Tout est question de dosage. Trop de prestations sous conditions de ressources alimentent une critique du système par ceux qui se situent au-delà de ces conditions mais qui ne disposent pas des autres protections dont bénéficient les plus riches. C’est actuellement le cas, par exemple, auprès de catégories qui se situent juste au-dessus du plafond de revenu qui permet de toucher les allocations logement, un peu au-dessus du Smic. Une partie de la classe politique pointe du doigt «l’assistanat» des plus démunis pour tenter de séduire les couches moyennes qui se situent un cran au-dessus… tout en fermant les yeux sur l’ensemble des avantages dont bénéficient les couches aisées.

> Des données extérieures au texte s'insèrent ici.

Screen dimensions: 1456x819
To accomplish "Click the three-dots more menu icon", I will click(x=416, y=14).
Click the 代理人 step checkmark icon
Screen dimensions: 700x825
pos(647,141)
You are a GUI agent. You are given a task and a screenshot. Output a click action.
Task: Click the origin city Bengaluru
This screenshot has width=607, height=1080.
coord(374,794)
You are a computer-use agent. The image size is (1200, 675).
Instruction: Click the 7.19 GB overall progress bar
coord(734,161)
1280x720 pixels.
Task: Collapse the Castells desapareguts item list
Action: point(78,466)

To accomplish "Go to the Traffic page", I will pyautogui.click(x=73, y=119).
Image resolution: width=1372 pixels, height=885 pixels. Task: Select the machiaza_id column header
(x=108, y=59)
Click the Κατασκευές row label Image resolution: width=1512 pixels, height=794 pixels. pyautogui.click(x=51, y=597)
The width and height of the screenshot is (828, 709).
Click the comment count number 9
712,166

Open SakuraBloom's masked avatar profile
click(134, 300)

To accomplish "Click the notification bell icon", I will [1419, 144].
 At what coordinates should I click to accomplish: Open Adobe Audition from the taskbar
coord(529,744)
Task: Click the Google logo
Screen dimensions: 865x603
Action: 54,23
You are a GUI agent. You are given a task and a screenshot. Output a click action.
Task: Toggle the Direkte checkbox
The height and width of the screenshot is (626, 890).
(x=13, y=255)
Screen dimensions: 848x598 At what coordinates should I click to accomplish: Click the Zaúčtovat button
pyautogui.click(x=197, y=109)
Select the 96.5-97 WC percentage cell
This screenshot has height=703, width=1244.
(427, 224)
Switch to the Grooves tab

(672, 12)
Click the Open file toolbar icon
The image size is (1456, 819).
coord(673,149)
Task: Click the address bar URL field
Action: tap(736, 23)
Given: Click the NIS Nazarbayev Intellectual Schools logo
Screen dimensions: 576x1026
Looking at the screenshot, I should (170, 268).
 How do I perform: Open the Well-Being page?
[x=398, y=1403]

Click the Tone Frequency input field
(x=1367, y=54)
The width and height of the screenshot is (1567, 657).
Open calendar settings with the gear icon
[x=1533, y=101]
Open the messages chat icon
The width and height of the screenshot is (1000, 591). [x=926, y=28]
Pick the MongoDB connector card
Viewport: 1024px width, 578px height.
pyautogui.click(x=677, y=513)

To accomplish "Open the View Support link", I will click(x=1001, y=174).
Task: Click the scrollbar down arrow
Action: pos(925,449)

La critique des différents avantages dont profitent les plus aisés est aujourd’hui de plus en plus fréquemment mise en avant, à droite comme à gauche… sans grand effet. Dans la sphère publique les niches fiscales, coûteuses et inefficaces, sont largement dénoncées mais à peine réduites. Les privilèges dont jouissent les enfants de diplômés à l’école sont connus, mais rien n’est proposé pour transformer réellement le système. Une bourgeoisie culturellement favorisée de droite et de gauche défend son «élitisme républicain» transformé en élitisme social. Au nom de la création, la politique culturelle française, des musées aux conservatoires en passant par l’opéra, se soucie peu de démocratiser le public. Dans la sphère de l’entreprise aussi, les protections et les niveaux de rémunérations démesurés sont aujourd’hui très largement discutés, parfois par les intéressés eux-mêmes... Ainsi, par exemple, Maurice Levy avait revendiqué en août 2011 une plus forte contribution des plus fortunés. Sans que les actionnaires n’interviennent pour remettre en cause les niveaux astronomiques distribués aux dirigeants.

La leçon d’assistanat donné par des couches sociales qui profitent des largesses de l’Etat providence et de l’entreprise bien plus que les autres, qui sont tout autant présents parmi les fraudeurs, est à la fois moralement inacceptable et politiquement risquée. Tout en croyant rassurer la France populaire, celle qui se lève tôt, elle engendre un décalage dévastateur entre les discours et les actes, qui attise un populisme qui ne peut que profiter à l’extrême-droite qui l’utilise au mieux.